Prognostic signature of protocadherin 10 methylation in curatively resected pathological stage I non-small-cell lung cancer

Although curative resection is the current treatment of choice for localized non-small-cell lung cancer (NSCLC), patients show a wide spectrum of survival even after complete resection of pathological stage I NSCLC. Thus, identifying molecular biomarkers that help to accurately select patients at high risk of relapse is an important key to improving the treatment strategy. The purpose of this study was to evaluate the prognostic signature of protocadherin 10 (PCDH10) promoter methylation in curatively resected pathological stage I NSCLC. Using methylation-specific polymerase chain reaction assays, methylation of PCDH10 promoter was assessed in cancer tissues of 109 patients who underwent curative resection of pathological stage I NSCLC. Associations between PCDH10 methylation status and disease outcome was analyzed. PCDH10 promoter methylation was detected in 46/109 patients (42.2%). Patients with methylated PCDH10 showed significantly worse recurrence-free, overall, and disease-specific survival compared with those without methylation (P < 0.0001, P = 0.0004, P = 0.0002, respectively).

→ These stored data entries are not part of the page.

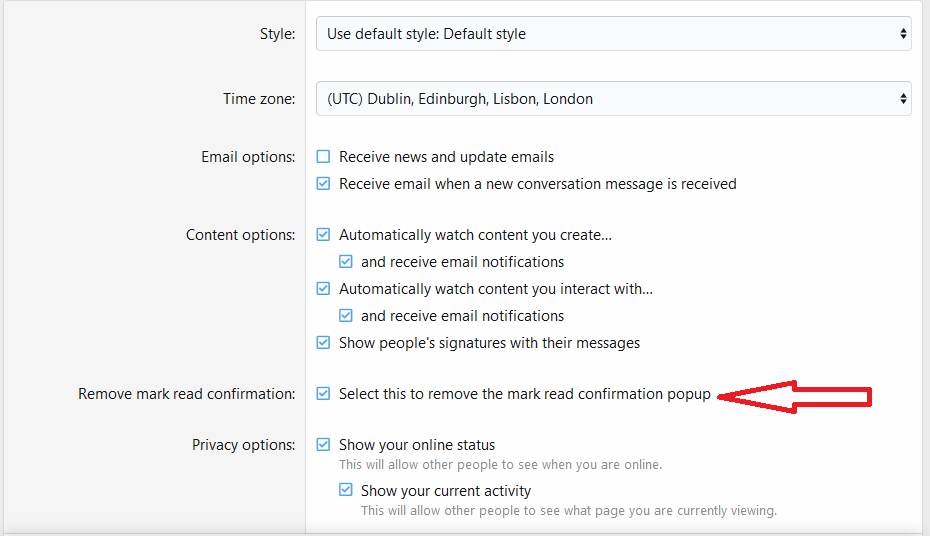930x536 pixels.
Task: Toggle Automatically watch content you interact with
Action: click(323, 289)
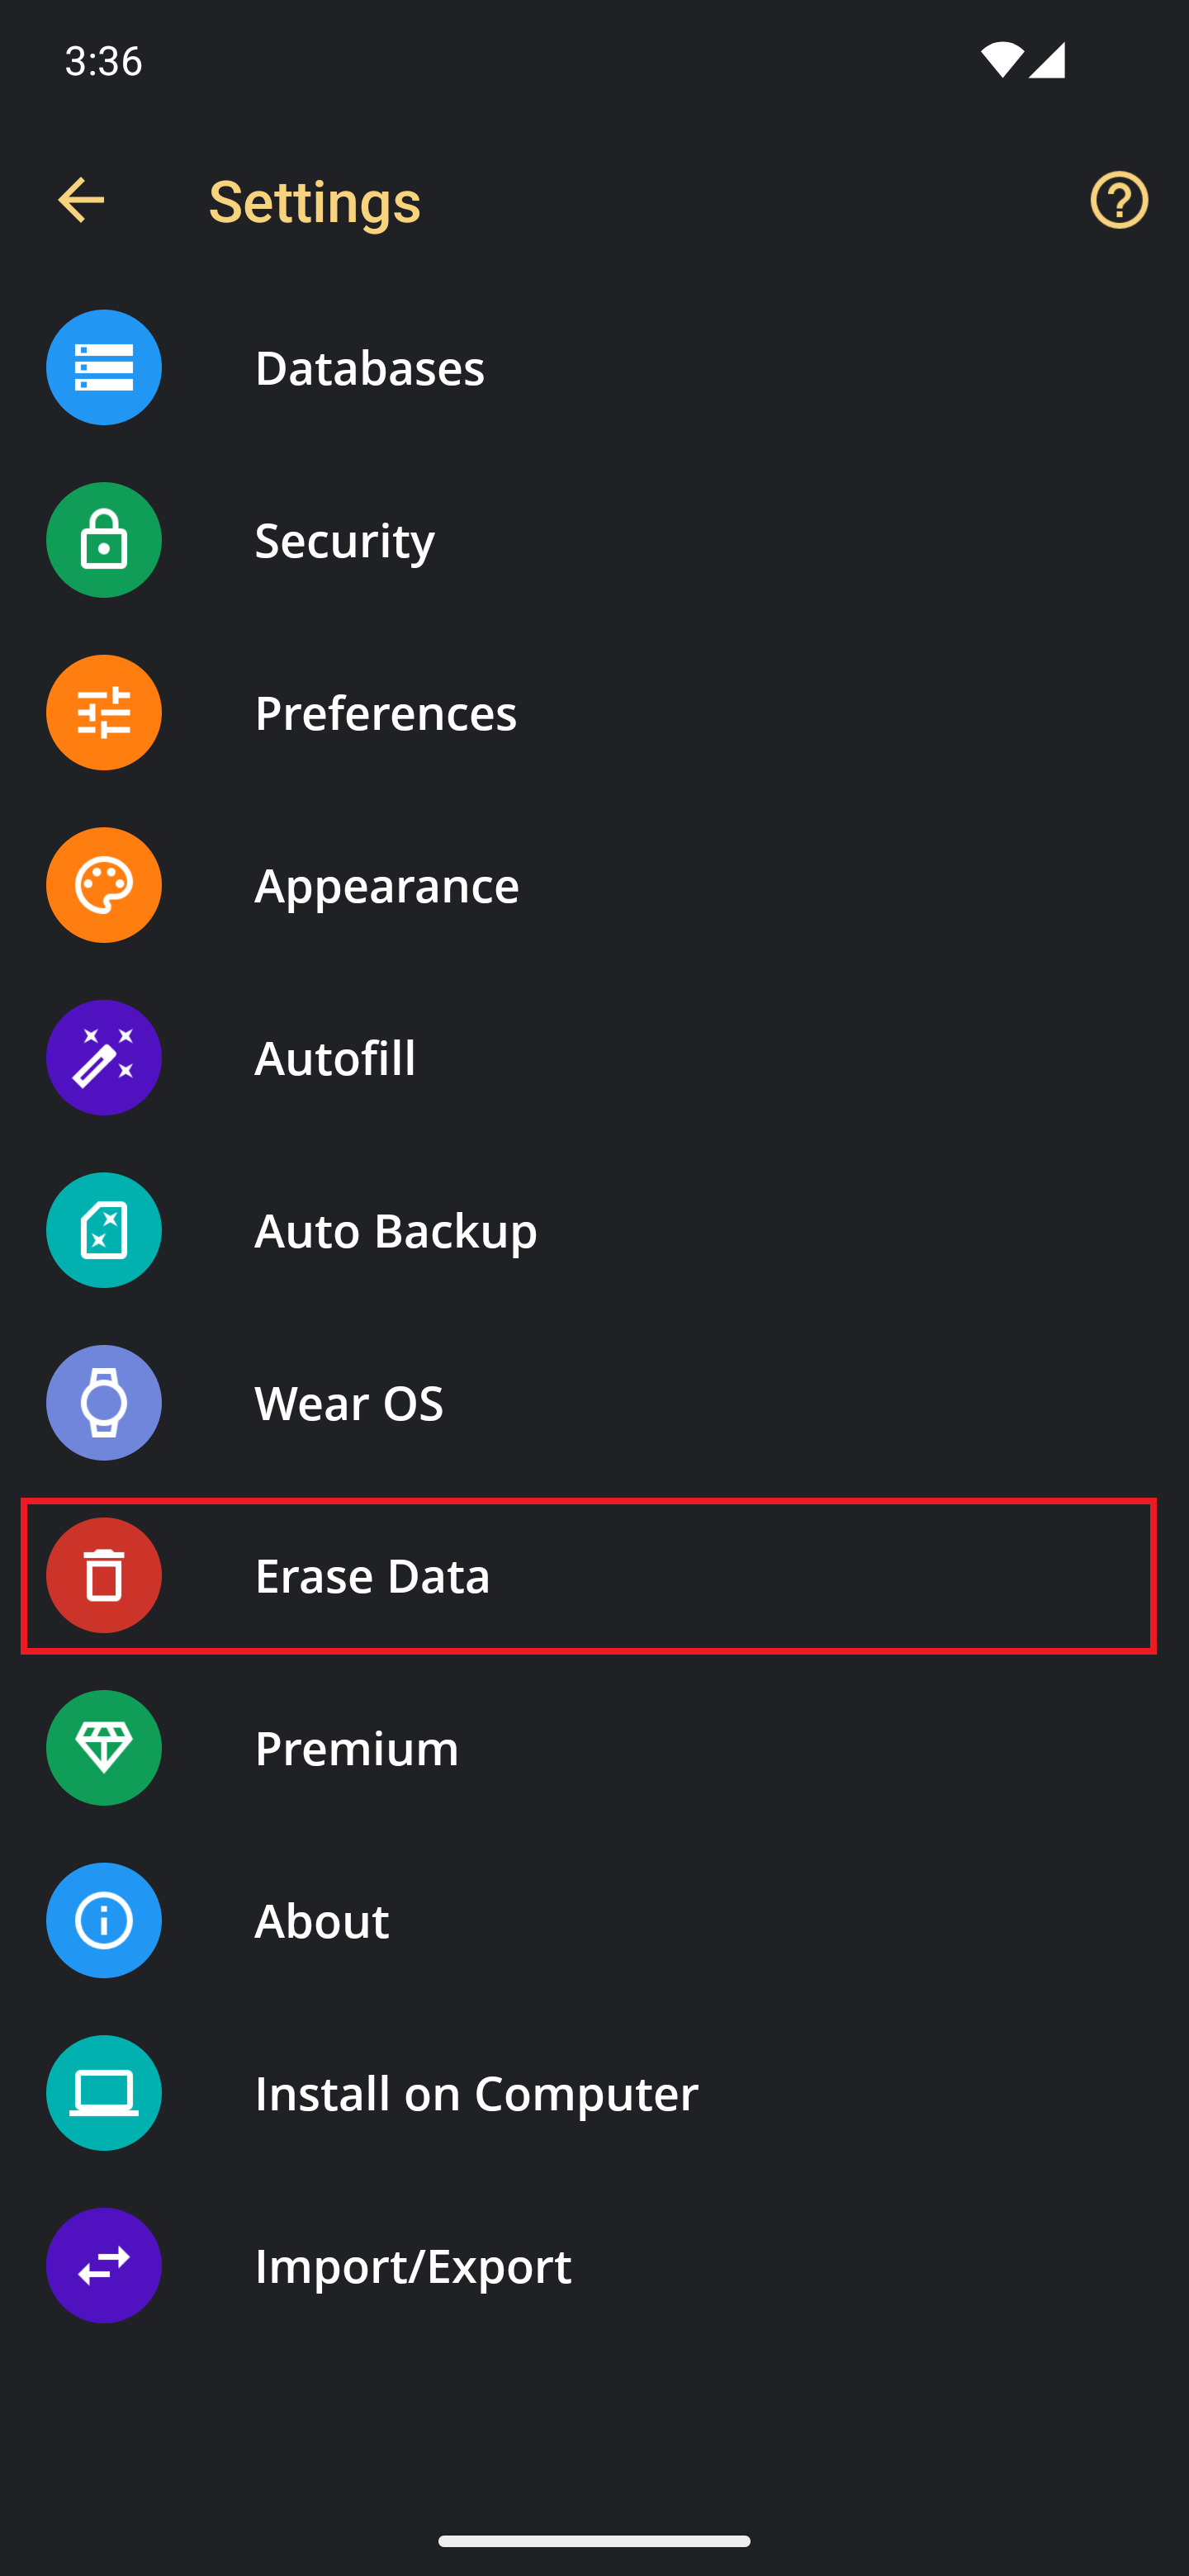The image size is (1189, 2576).
Task: Tap the Appearance palette icon
Action: coord(104,885)

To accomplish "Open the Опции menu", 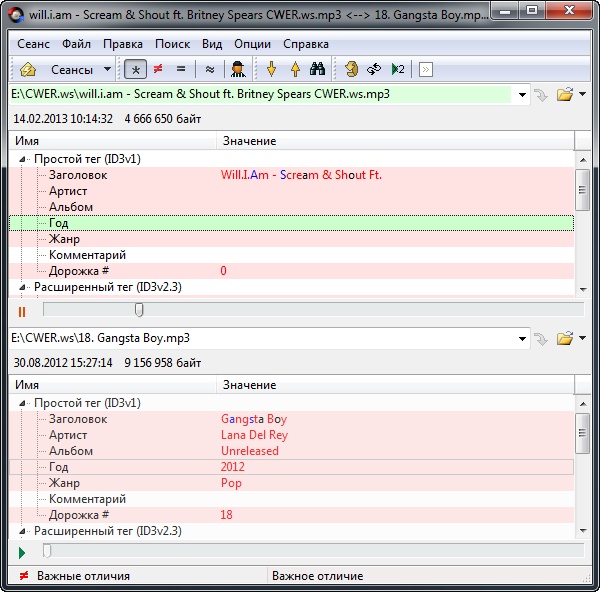I will (252, 44).
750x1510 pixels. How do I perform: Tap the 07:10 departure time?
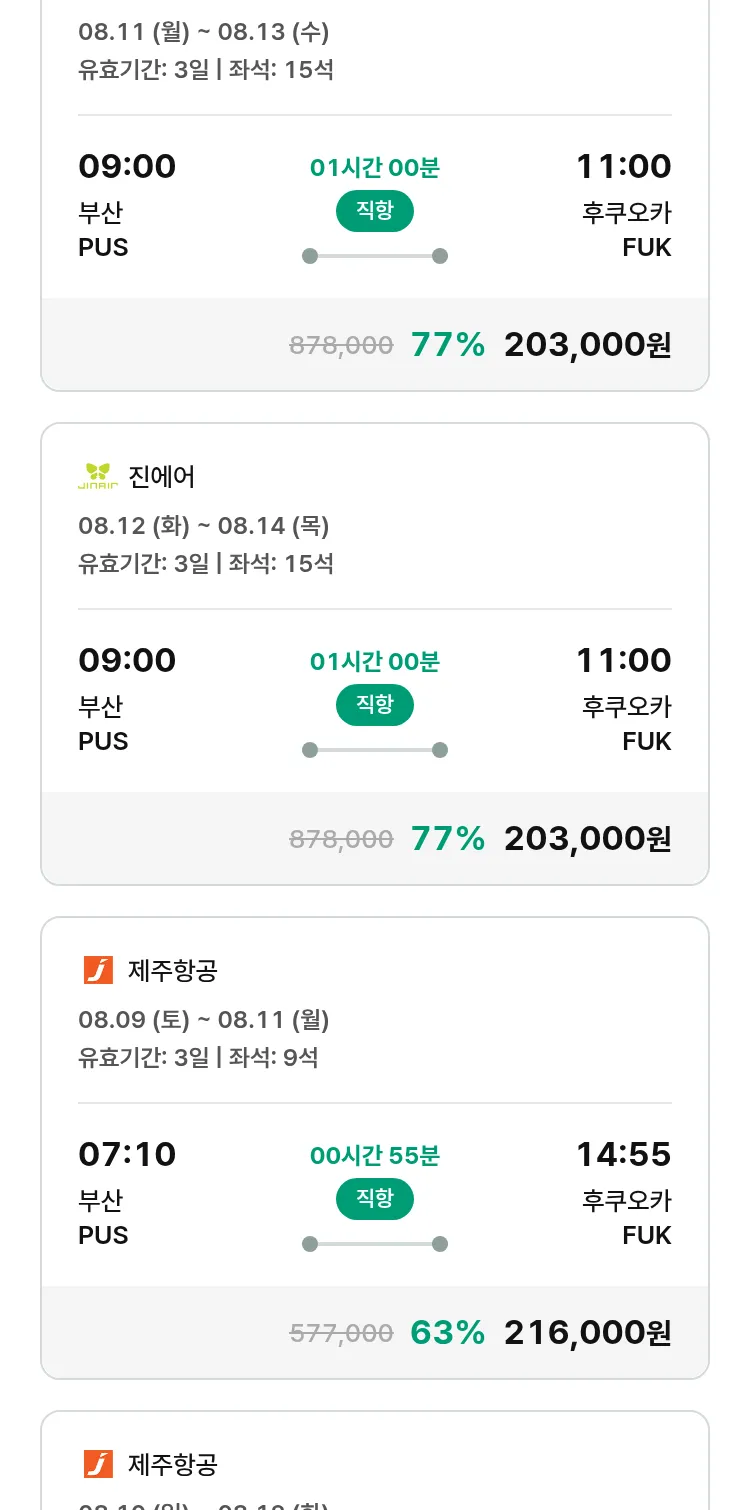pyautogui.click(x=127, y=1154)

Multivariate Cox proportional hazard regression analysis revealed that adjusted hazard ratios of methylated PCDH10 were 5.159 for recurrence-free, 1.817 for overall, and 5.478 for disease-specific survival (P = 0.0005, P = 0.1475, P = 0.0109, respectively). The pattern of recurrence was not significantly different between patients with and without PCDH10 methylation (P = 0.5074). PCDH10 methylation is a potential biomarker that predicts a poor prognosis after curative resection of pathological stage I NSCLC. Assessment of PCDH10 methylation status might assist in patient stratification for determining an appropriate adjuvant treatment and follow-up strategy.